Excerpts from a dataset
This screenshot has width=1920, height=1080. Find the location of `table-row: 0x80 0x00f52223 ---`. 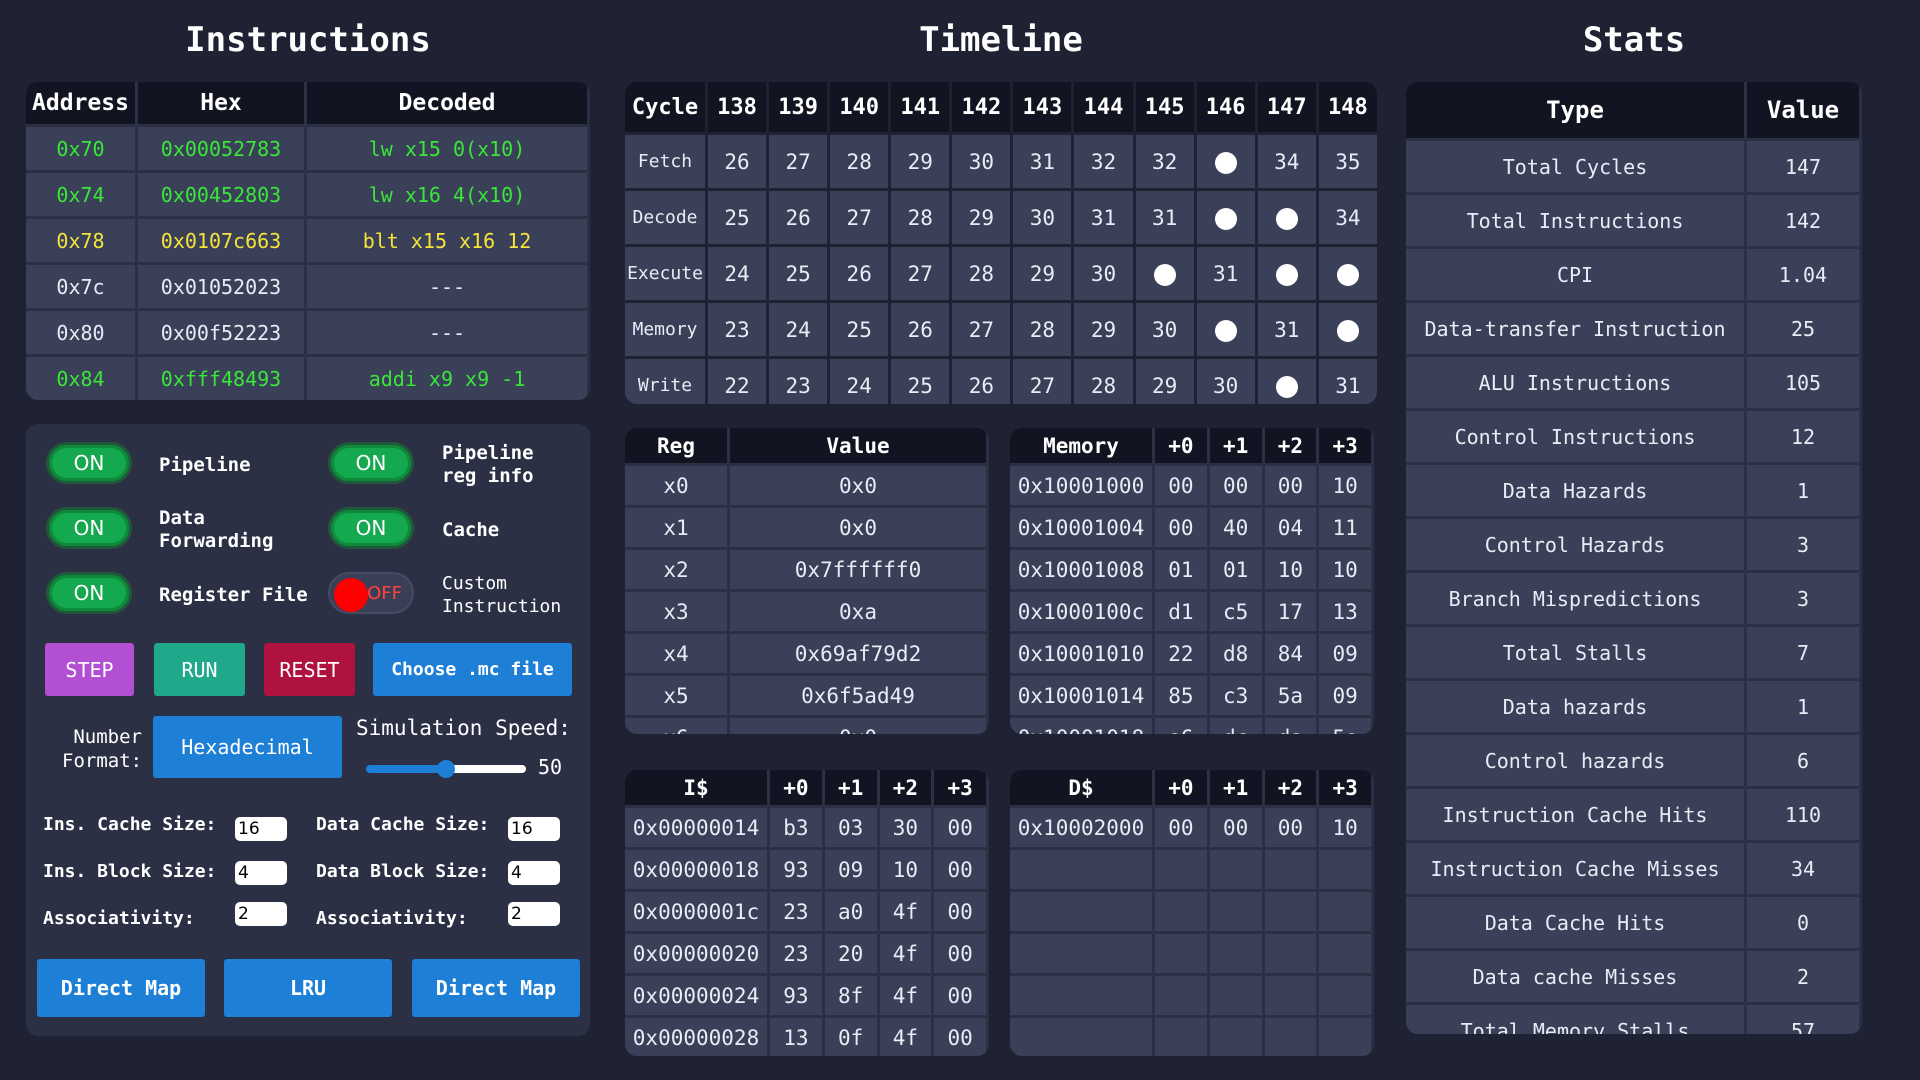

table-row: 0x80 0x00f52223 --- is located at coordinates (306, 332).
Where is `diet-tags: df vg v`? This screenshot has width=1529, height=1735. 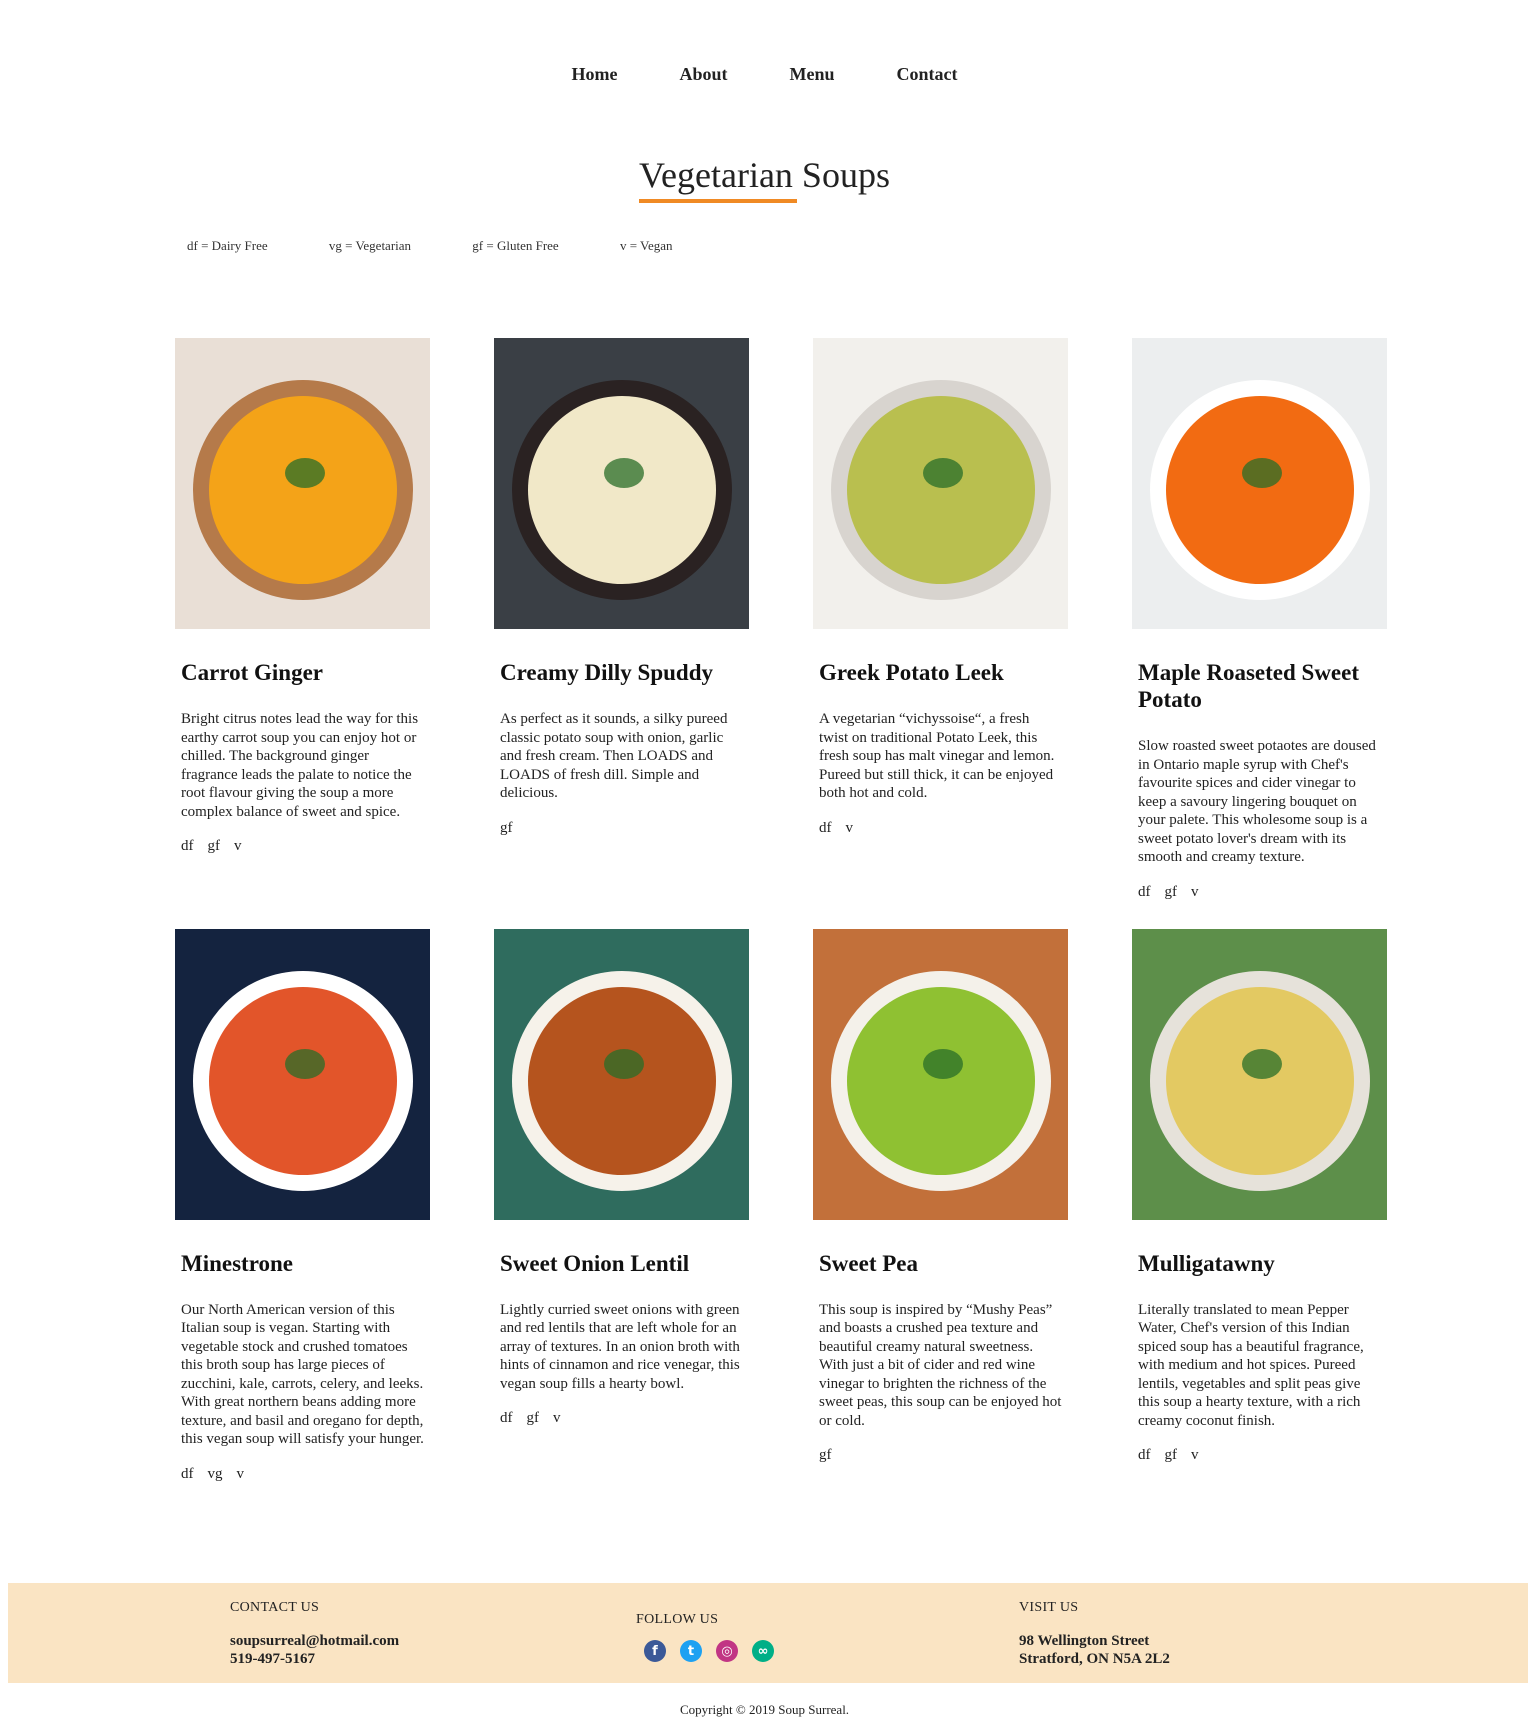 diet-tags: df vg v is located at coordinates (302, 1474).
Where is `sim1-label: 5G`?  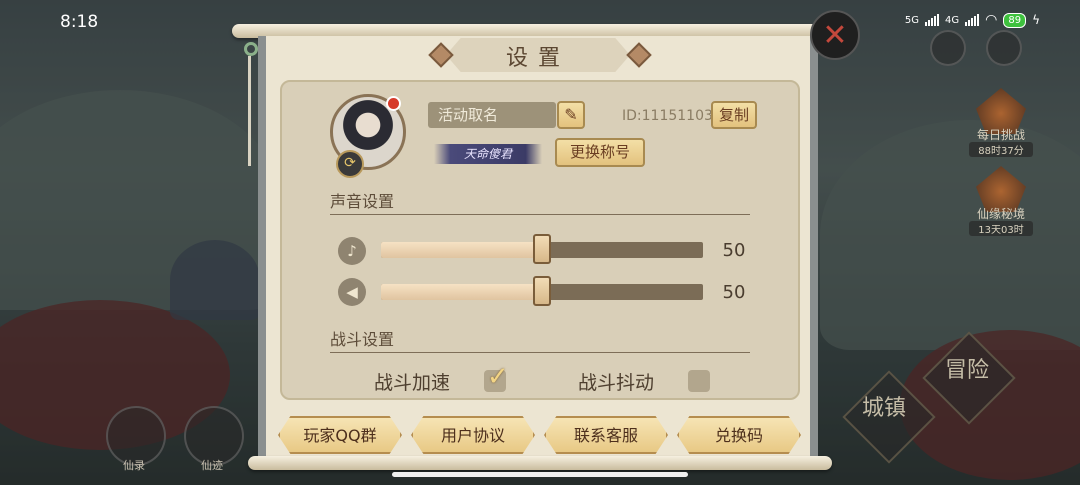
sim1-label: 5G is located at coordinates (912, 20).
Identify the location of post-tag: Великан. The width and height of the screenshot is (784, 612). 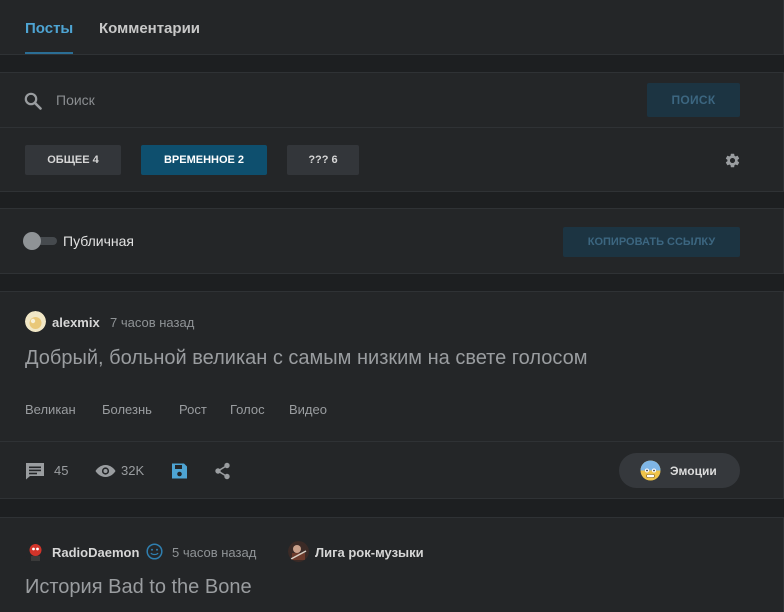
(50, 410).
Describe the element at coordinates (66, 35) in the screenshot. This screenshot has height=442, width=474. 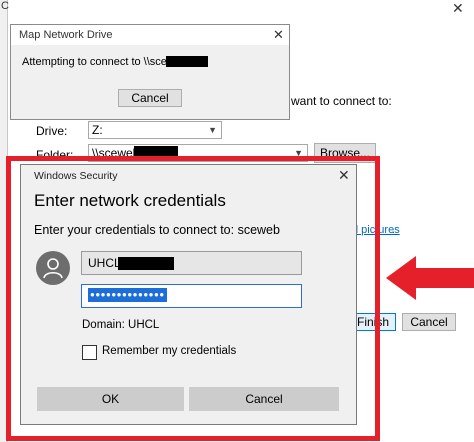
I see `attempt-dialog-title: Map Network Drive` at that location.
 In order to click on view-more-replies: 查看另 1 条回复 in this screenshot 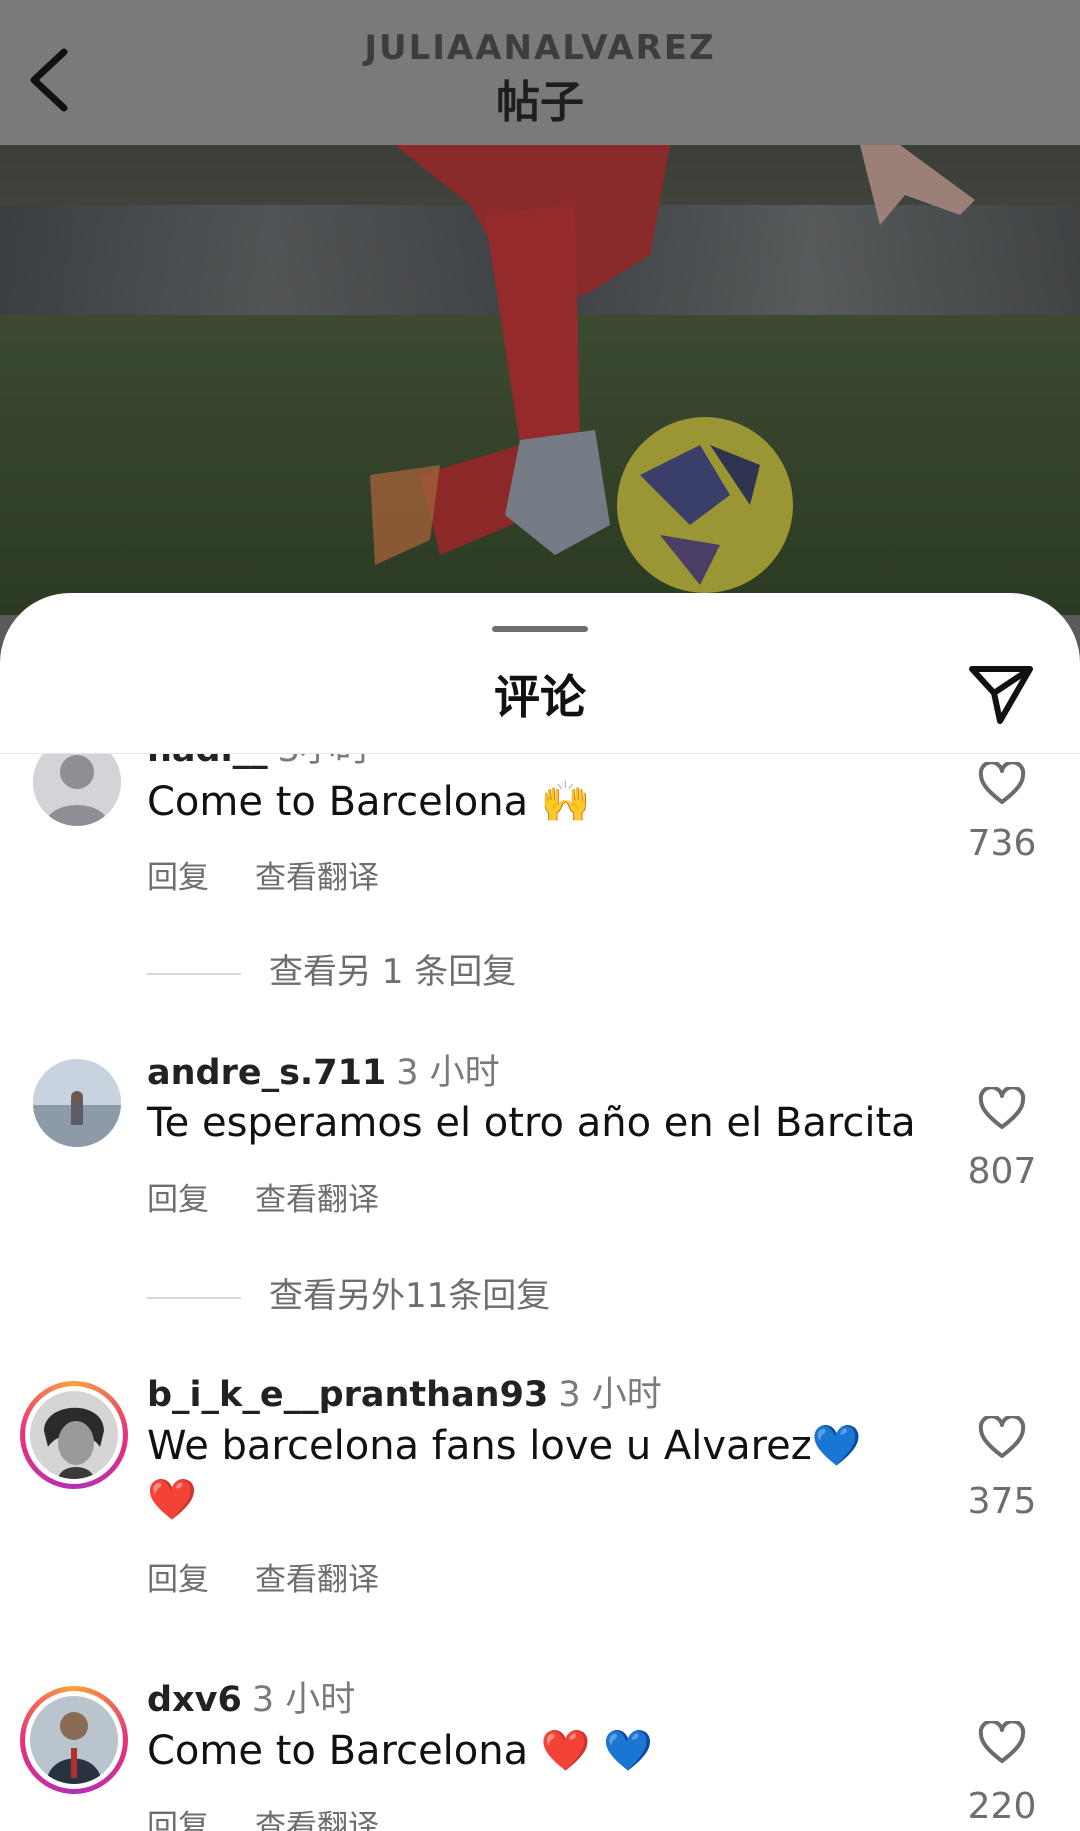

__Directions for this task__. Reproduce the data word for word, from the line with "Identify the location" up to and including the last line of the data. Leave the pictures out of your answer.

__Written answer__.
Identify the location of post-tag: Великан. The width and height of the screenshot is (784, 612). 
(50, 410).
Describe the element at coordinates (66, 35) in the screenshot. This screenshot has height=442, width=474. 
I see `attempt-dialog-title: Map Network Drive` at that location.
 In order to click on view-more-replies: 查看另 1 条回复 in this screenshot 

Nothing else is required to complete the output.